The photographs are a way of representing and preserving, a frantic attempt
to preserve an ephemeral reality. They peer out to darkness, encapsulated
in the frame much like a specimen encapsulated in a jar of formaldehyde.
Both seek to save at the same time they show a deep loss. The soft, dim
light almost tries to care for them, to preserve them from decay. Photographing
in the color and light of photographs of Victorian statues also evokes
the obsession with representing and presenting a prized emblem. Yet as
much as we elevate these objects of childhood, we carelessly destroy them.

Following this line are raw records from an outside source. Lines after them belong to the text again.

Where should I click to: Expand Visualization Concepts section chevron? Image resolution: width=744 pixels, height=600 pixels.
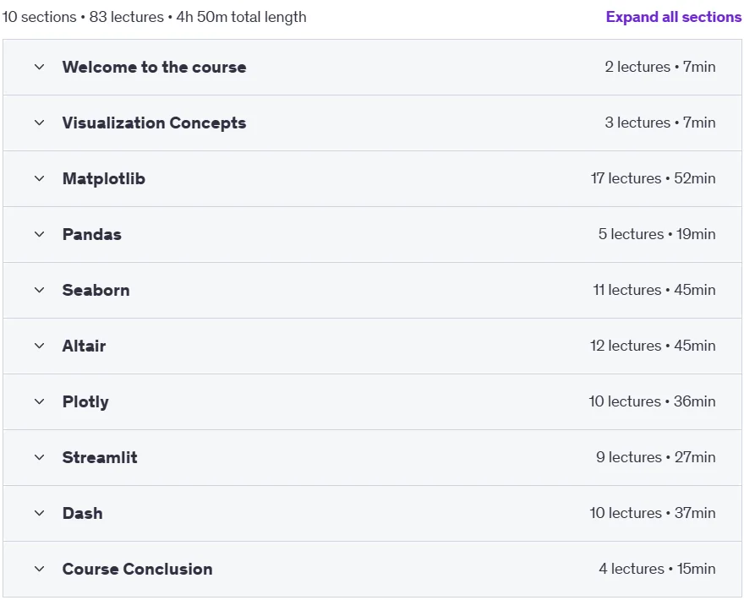(40, 123)
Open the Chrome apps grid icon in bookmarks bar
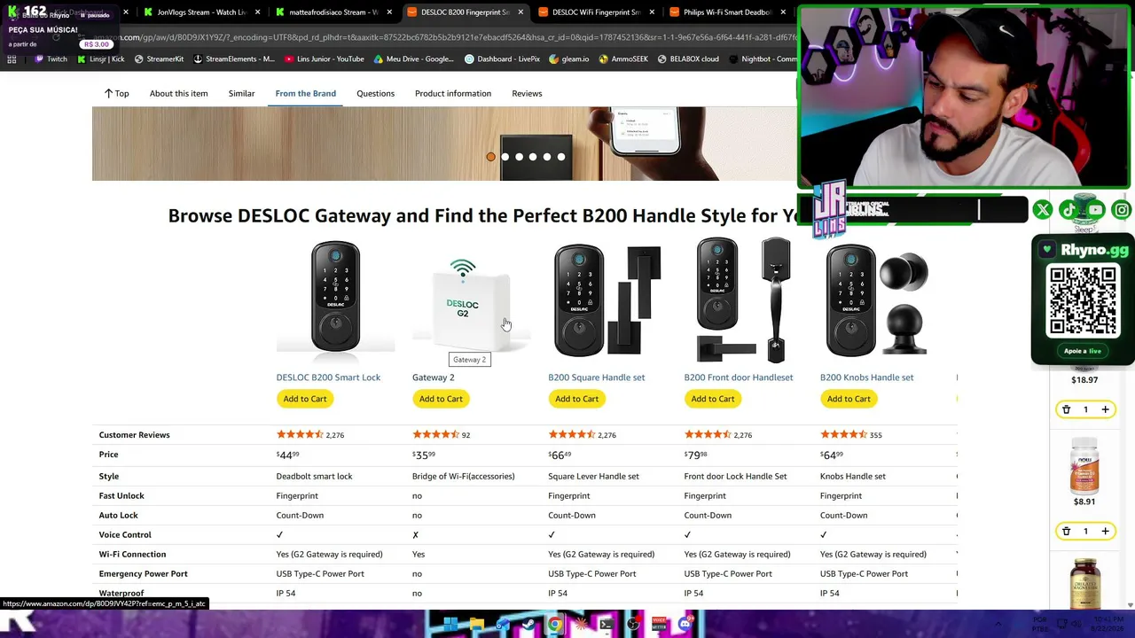This screenshot has width=1135, height=638. point(12,59)
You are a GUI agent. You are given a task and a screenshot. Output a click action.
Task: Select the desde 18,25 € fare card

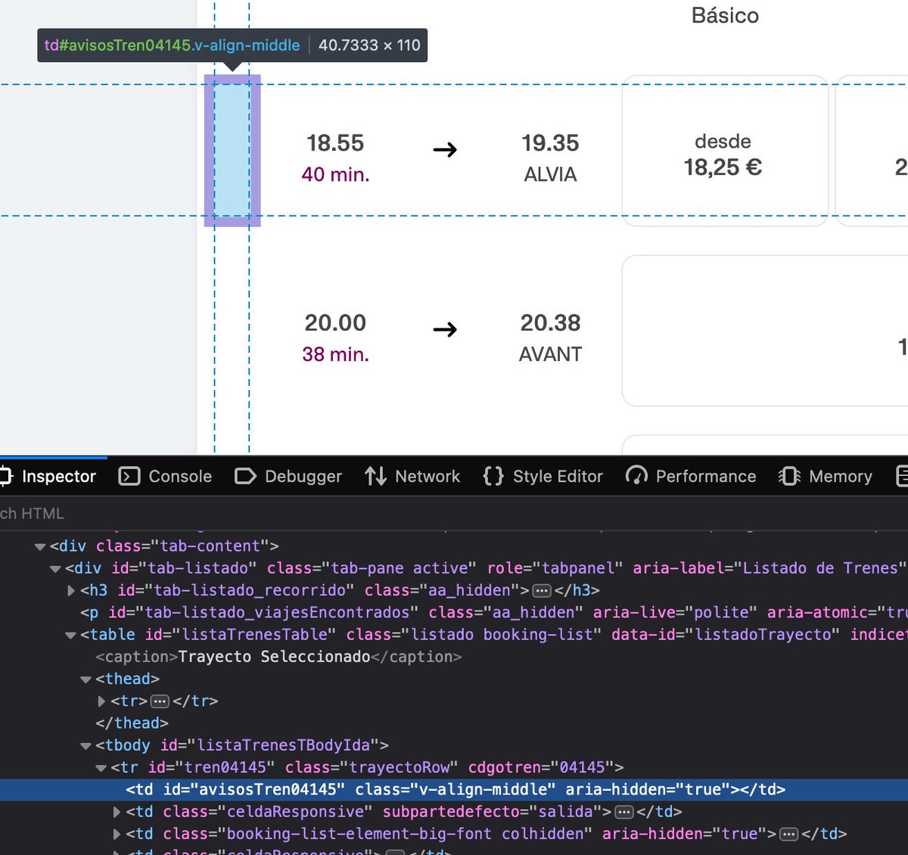(x=724, y=151)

We love them dearly but we mistreat them from a young age, brushing their
hair so much it falls out, stretching them until limbs are no longer attached,
and dropping them until they crack.
They are dark and confusing, abused and neglected. They are impersonations
of the child world, but as they are made by adults, they carry some of
the violence and sexuality from that world into the smaller, precious
utopias of youth. And at the same time, a bit of childish insecurity and
naivety remains with us in our adult years. These figures are the shadows
of those imprints. The collision of two worlds, neither fully independent
of the other. A residue that haunts like a nightmare. It draws elements
from the familiar but confuses them, leaving a shiver of disturbance and
unease.


Artist Statement: Makeover
My work explores how women self-destruct in the futile
quest for bodily perfection. As portraits of this internal struggle, the
work shows casualties from a world where beauty is paramount. All images
are color photographs made from a single color negative. I appropriate
images from women’s magazines and combine them with plaster, hair,
silk, cloth and other elements that appeal or repulse our tactile perception.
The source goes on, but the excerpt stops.